Work task: The required answer is the run of lines from the one holding "Instruction: Click the" to the end of the data below, copied exactly and free of pictures.

Data provided:
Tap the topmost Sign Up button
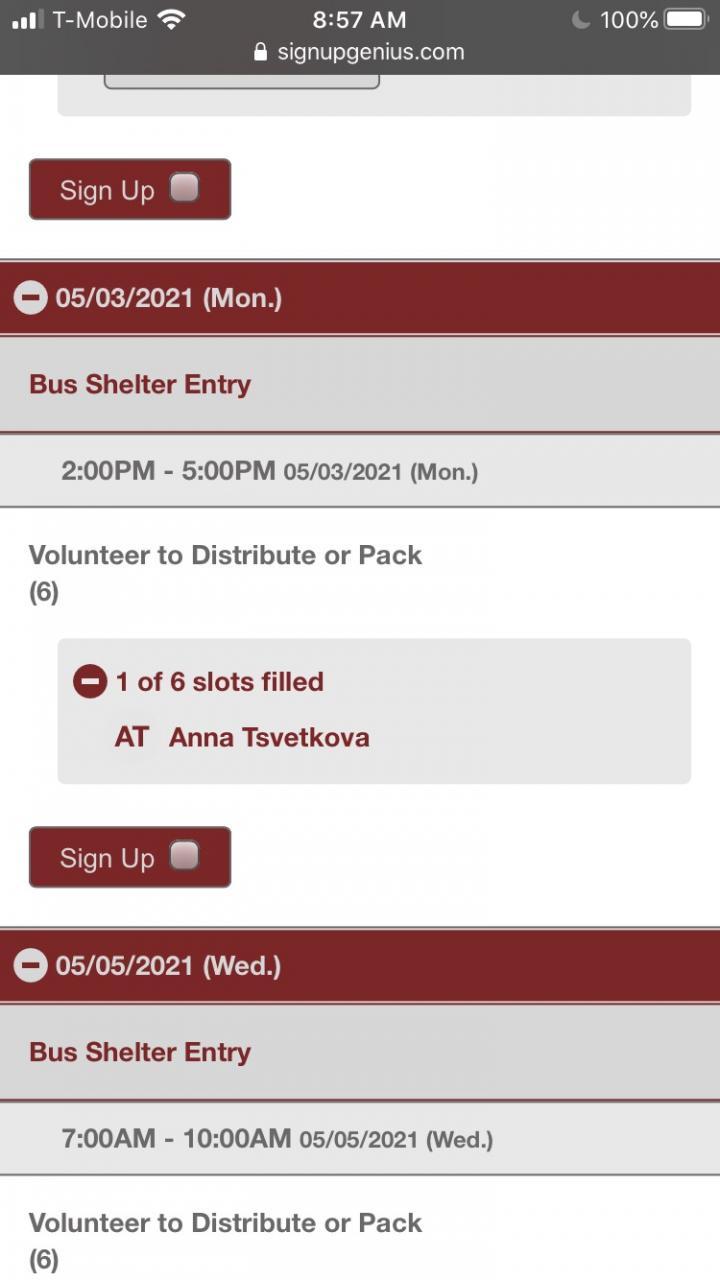The height and width of the screenshot is (1280, 720). (108, 190)
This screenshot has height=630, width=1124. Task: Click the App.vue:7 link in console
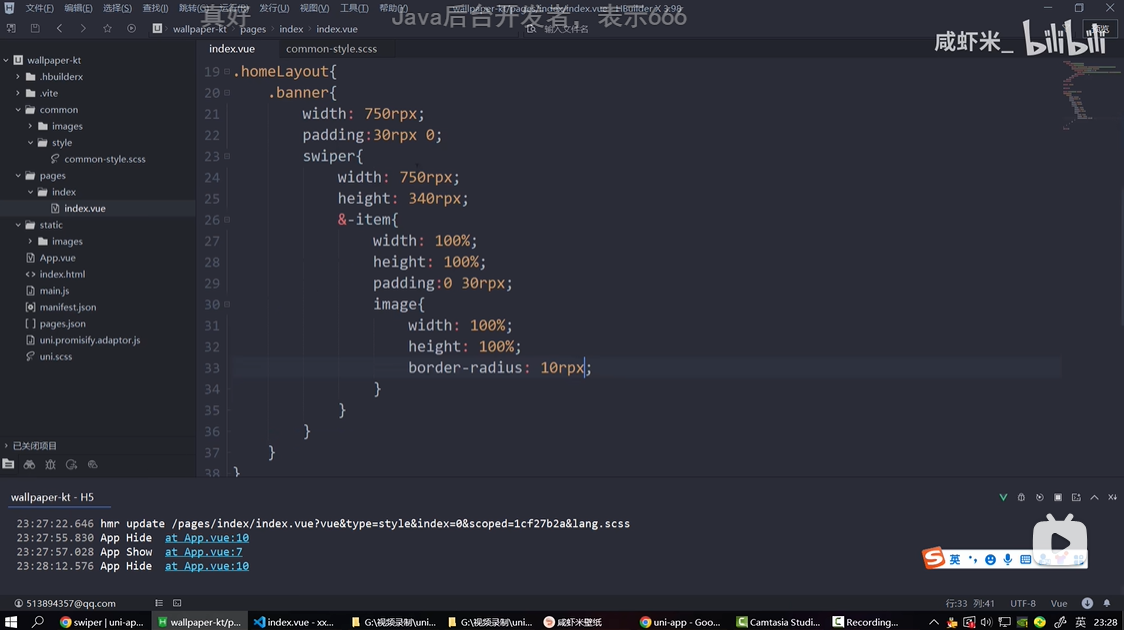pos(203,552)
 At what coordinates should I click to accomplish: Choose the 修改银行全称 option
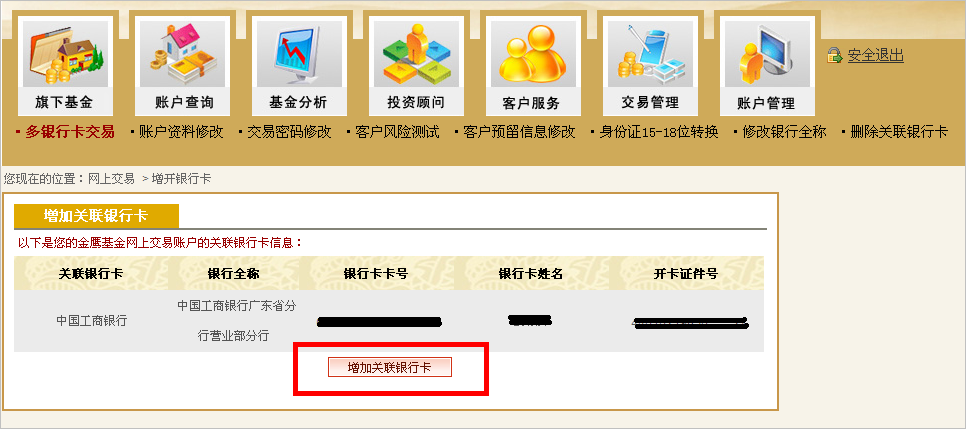tap(784, 132)
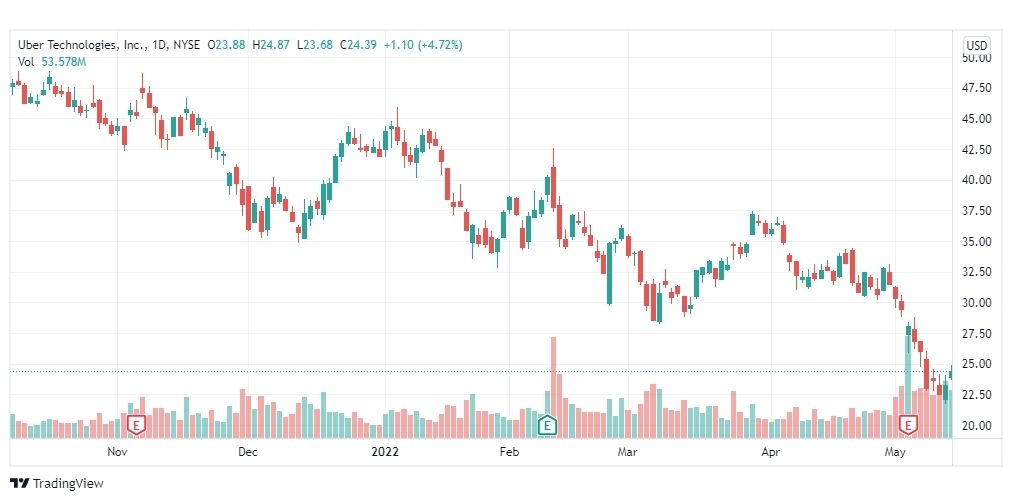Click the 45.00 price scale label
The width and height of the screenshot is (1012, 501).
(x=977, y=119)
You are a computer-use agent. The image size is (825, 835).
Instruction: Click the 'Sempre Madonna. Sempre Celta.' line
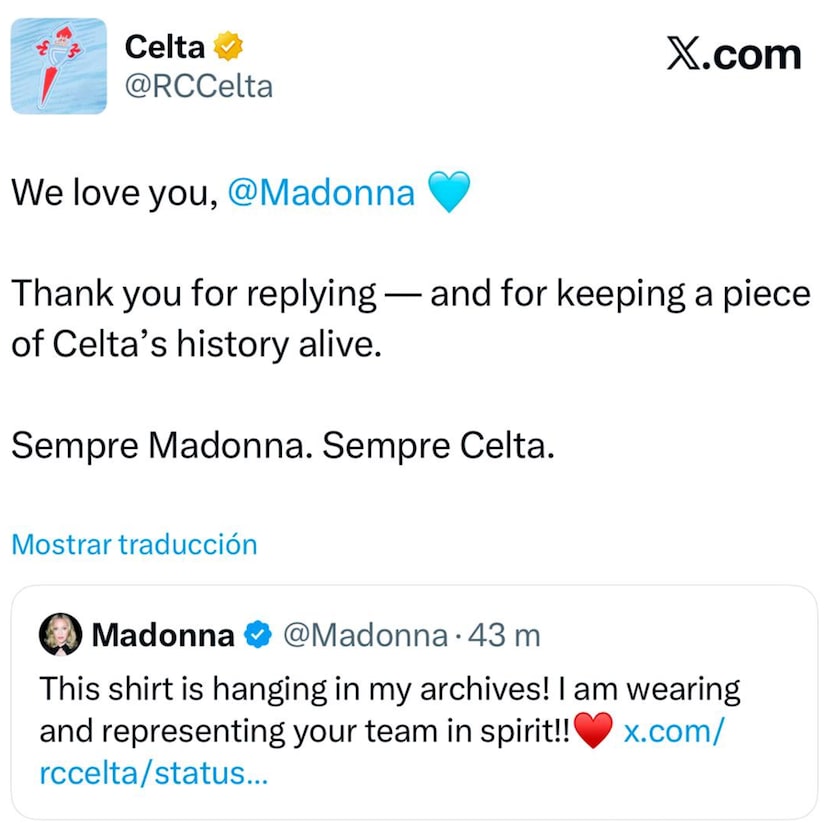click(x=282, y=446)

Answer box:
Instruction: Click the 'Sempre Madonna. Sempre Celta.' line
click(x=282, y=446)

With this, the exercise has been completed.